Daniel Bortz's Patchwork Memories is one of the most fully realized collections from Suol to date. The Augsburg, Bavaria producer fashions the album's eleven tracks with undeniable artistry, and one comes away from the album impressed with his composing and arranging skills. Bortz personalizes his sound by including vocals on many of the pieces (his own plus those of guests), which is also a wise move in that it renders the tracks more memorable in making them less straight-up club tracks and instead New Wave-pop song-dance music hybrids. It helps too that Bortz's own voice inhabits a low register in a way that calls to mind a little bit the singing style of Matthew Dear.

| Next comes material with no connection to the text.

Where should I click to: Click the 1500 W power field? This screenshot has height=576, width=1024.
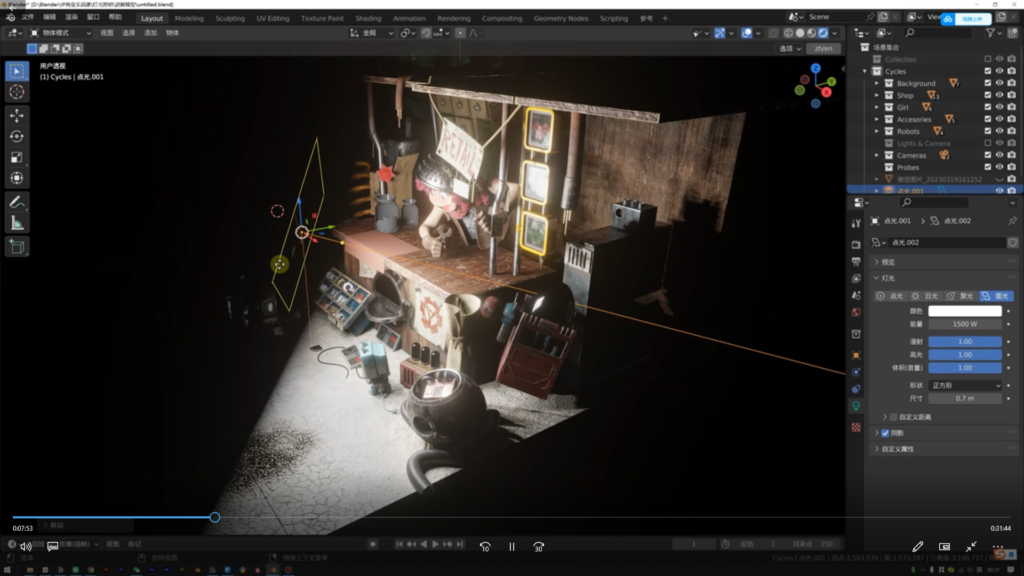pyautogui.click(x=964, y=324)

In keeping with the ‘artist album' concept, Patchwork Memories eases the listener in with a subdued track, in this case a downtempo, hip-hop-styled scene-setter. But Bortz might have been better to omit “Alone At Home” from the recording in order to have it open on a stronger note with “Spend the Night”; while not a weak cut necessarily, the piano-laden “Alone At Home” doesn't initiate the album with a powerful and memorable flourish. “Spend the Night,” on the other hand, is one of Patchwork Memories' punchiest cuts and one that immediately sets the bar high for what comes after. It's Bortz's handling of vocals that right away catches one's ear, with the producer first augmenting a snappy, house pulse with ‘woo-woo' background accents and then adding his distinctive bass voice to the tune's ever-surging backing. Put simply, the sound of Bortz crooning “I hope you want to spend the night” while the bass throbs in the background makes for an irresistible combination.

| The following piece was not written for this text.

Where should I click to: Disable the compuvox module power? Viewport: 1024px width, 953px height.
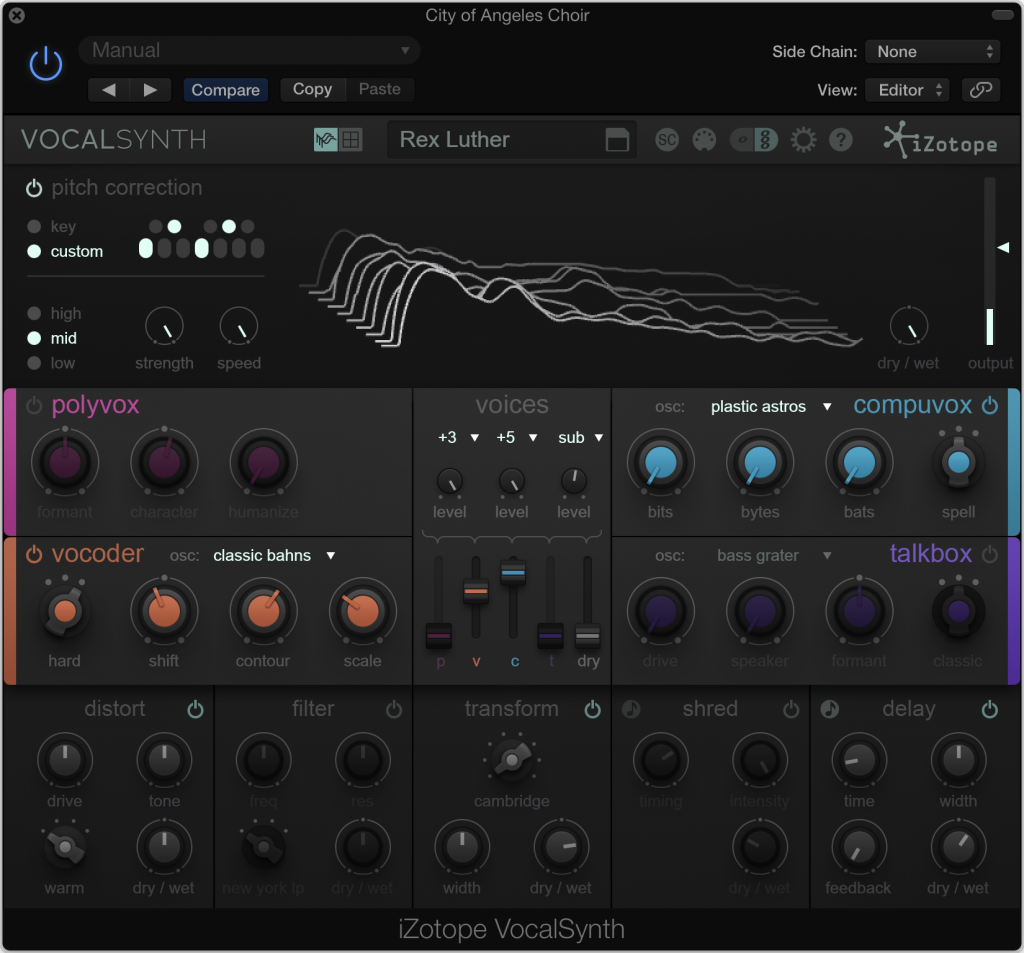[990, 406]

“Monkey Biznizz” maintains the high of that early peak by snaking a fabulous low-slung bass pulse through an equally fabulous house groove and then crowning it with another hypnotic (if slightly more robotic) vocal, after which “First Love” hands the vocal reins to Eva Gold for a sparkling tune whose twinkling keys and trance vibe soar like some breezy fusion of disco, pop, and New Wave. On a more melancholy tip is “The Misery,” which sees Nils Corßen waxing wistfully about lost love in tandem with an equally plaintive backing. As the album moves into its final quarter, Bortz delivers another memorable vocal performance in the haunting “Pictures,” which pairs cryptic confessions with a rolling array of shuffling drums, claps, and tinkling keyboard figures.

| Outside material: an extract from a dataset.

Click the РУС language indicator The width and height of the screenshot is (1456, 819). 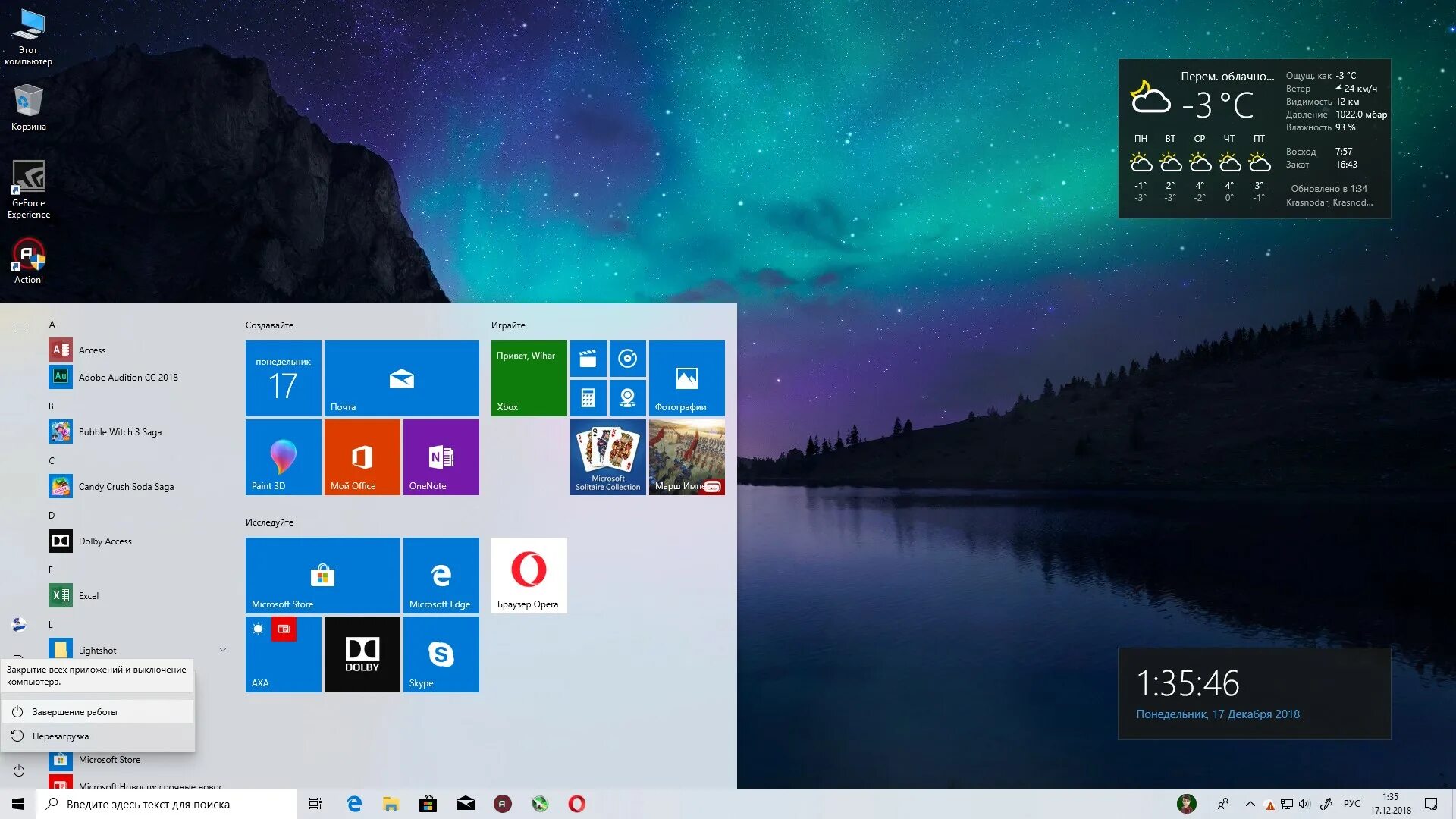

The songs' hooks prove that Bortz has a definitive gift for melody, but the tracks also impress for the strength of their arrangements. While a given track is densely packed with detail, there's clear separation between elements, and consequently the bass never sounds muddy and the beats are crisply defined, too. On this consistently satisfying album, he strikes an admirable balance in knowing precisely how much he can pack into an arrangement without overdoing it, as well as when to build a track up and scale it back.